Details of the 2024 Hirsch Lecture are below:
'Neofossils: bio-based plastics to sequester CO2' - Professor Anthony J. Ryan OBE
We have recently been focussed on a circular economy for polymers, but came to the conclusion that we need to turn the problem on its head. Make more single-use plastic, but using C fixed by photosynthesis taken from the atmosphere this year, not millennia ago. Neo-carbon, not fossil-carbon, to make into plastic and keep it safe - through incorporation in our infrastructure or through curated burial.
Bio-based plastics from agricultural waste become sustainable when produced using renewable energy, not the current mix of >70% fossil energy. Life cycle assessment can identify the tipping point, as the energy system defossilises, when making durable, bio-based plastics makes sense. COP27 aimed to 'keep 1.5 oC alive' by removing 12 billion tonnes of CO2 per year (>25% of current emissions), yet there are no scalable technologies to do this.

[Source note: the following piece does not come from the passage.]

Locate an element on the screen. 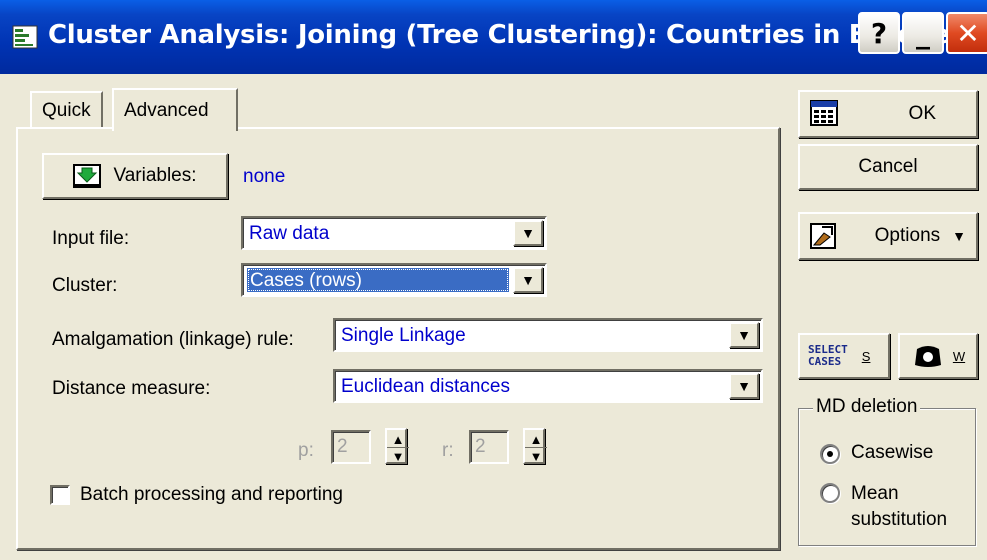 The image size is (987, 560). p-spinner: ▲ ▼ is located at coordinates (397, 446).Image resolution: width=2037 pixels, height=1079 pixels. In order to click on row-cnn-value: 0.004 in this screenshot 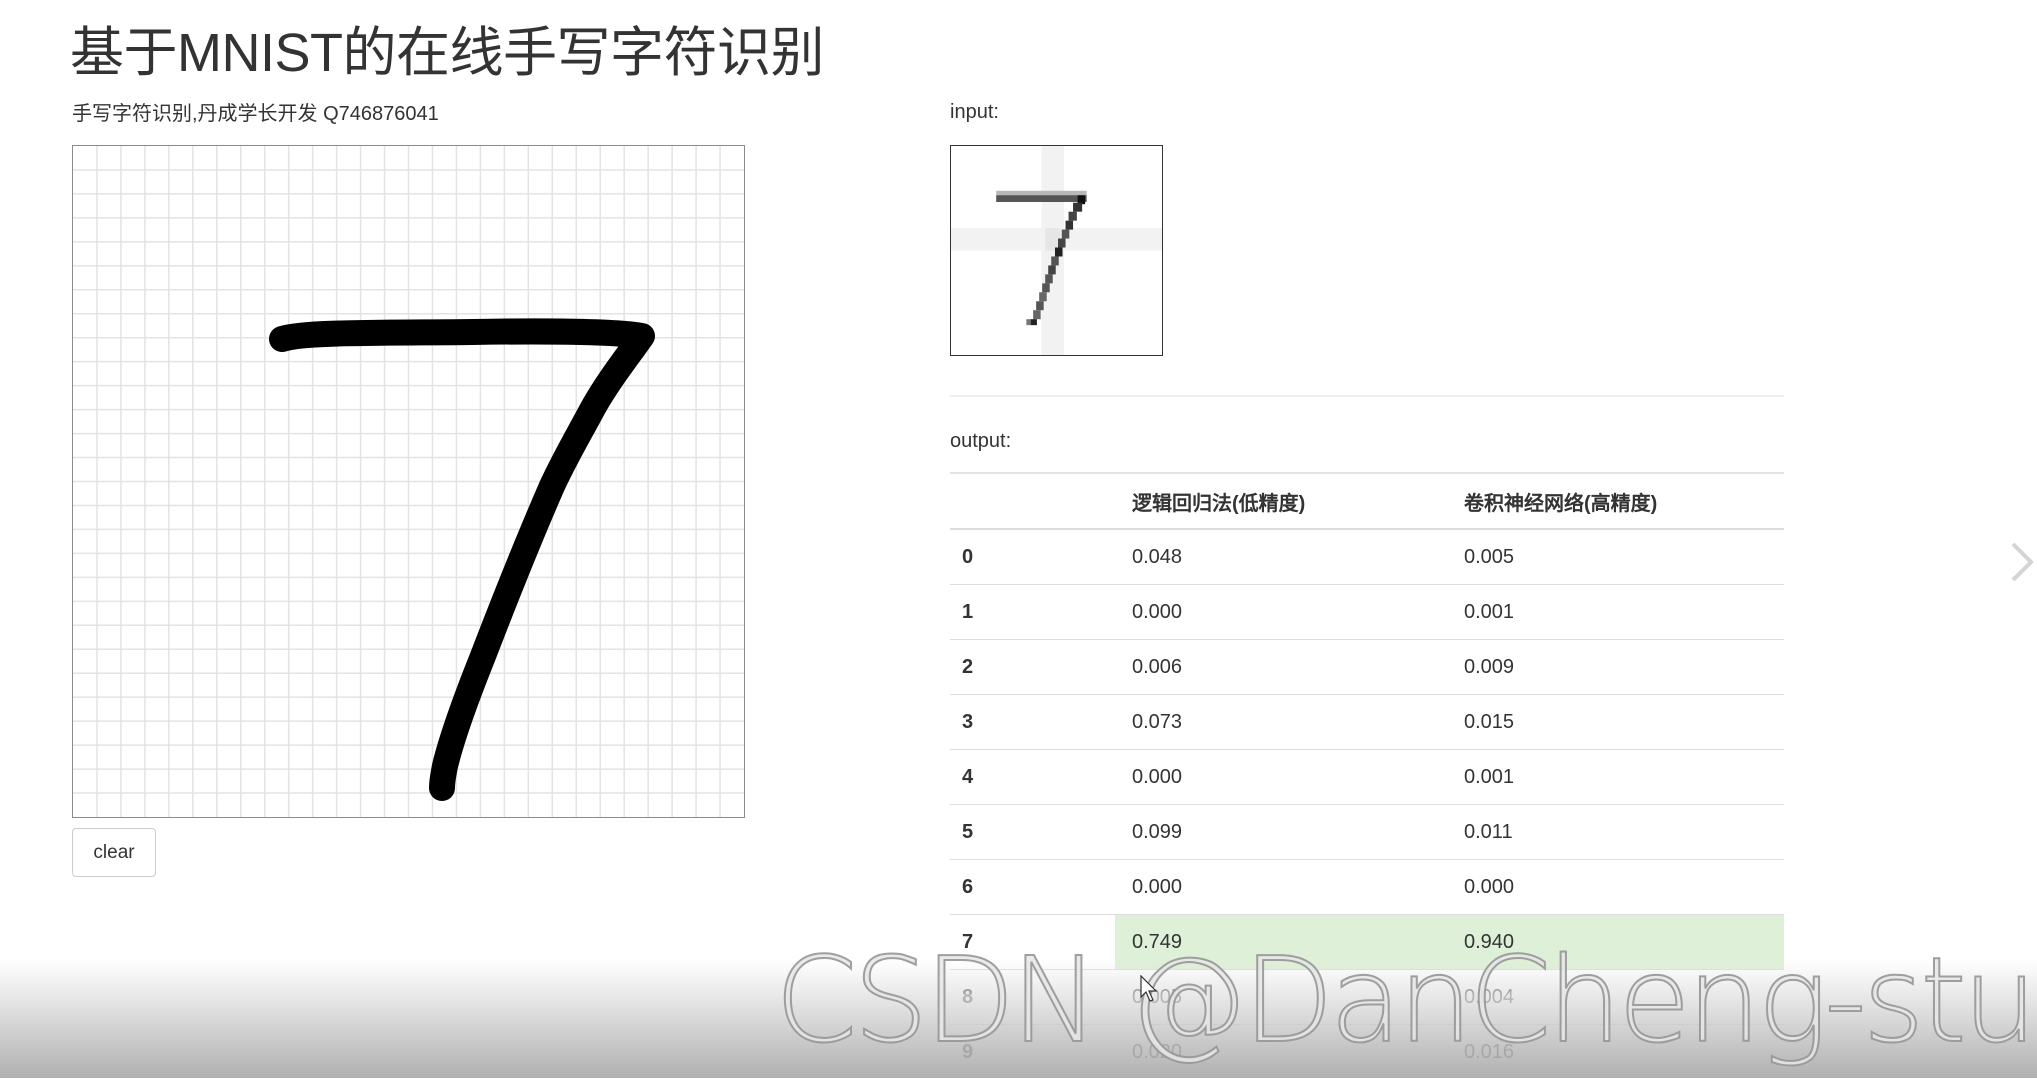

Plastics consumption could be a good thing, maintaining the environmental benefits of plastic (eg reduced food waste). The petrochemicals industry could continue to benefit from its capital assets, leaving the oil underground, with a new income stream from carbon sequestration. We could use durable (ie nondegradable) bioplastics to sequester carbon, taking CO2 out of the atmosphere, and we could bury that plastic. In fact, if we converted all the current 300 million tonnes of annual plastic production to non-degradable, fossil-identical, bioplastics, using 100% renewable energy and agricultural waste as the feedstock, we would be able to remove 1 billion tonnes of CO2 from the atmosphere every year.
I will present the evidence to support a new plastics economy to deliver neofossils and remove CO2 from the atmosphere.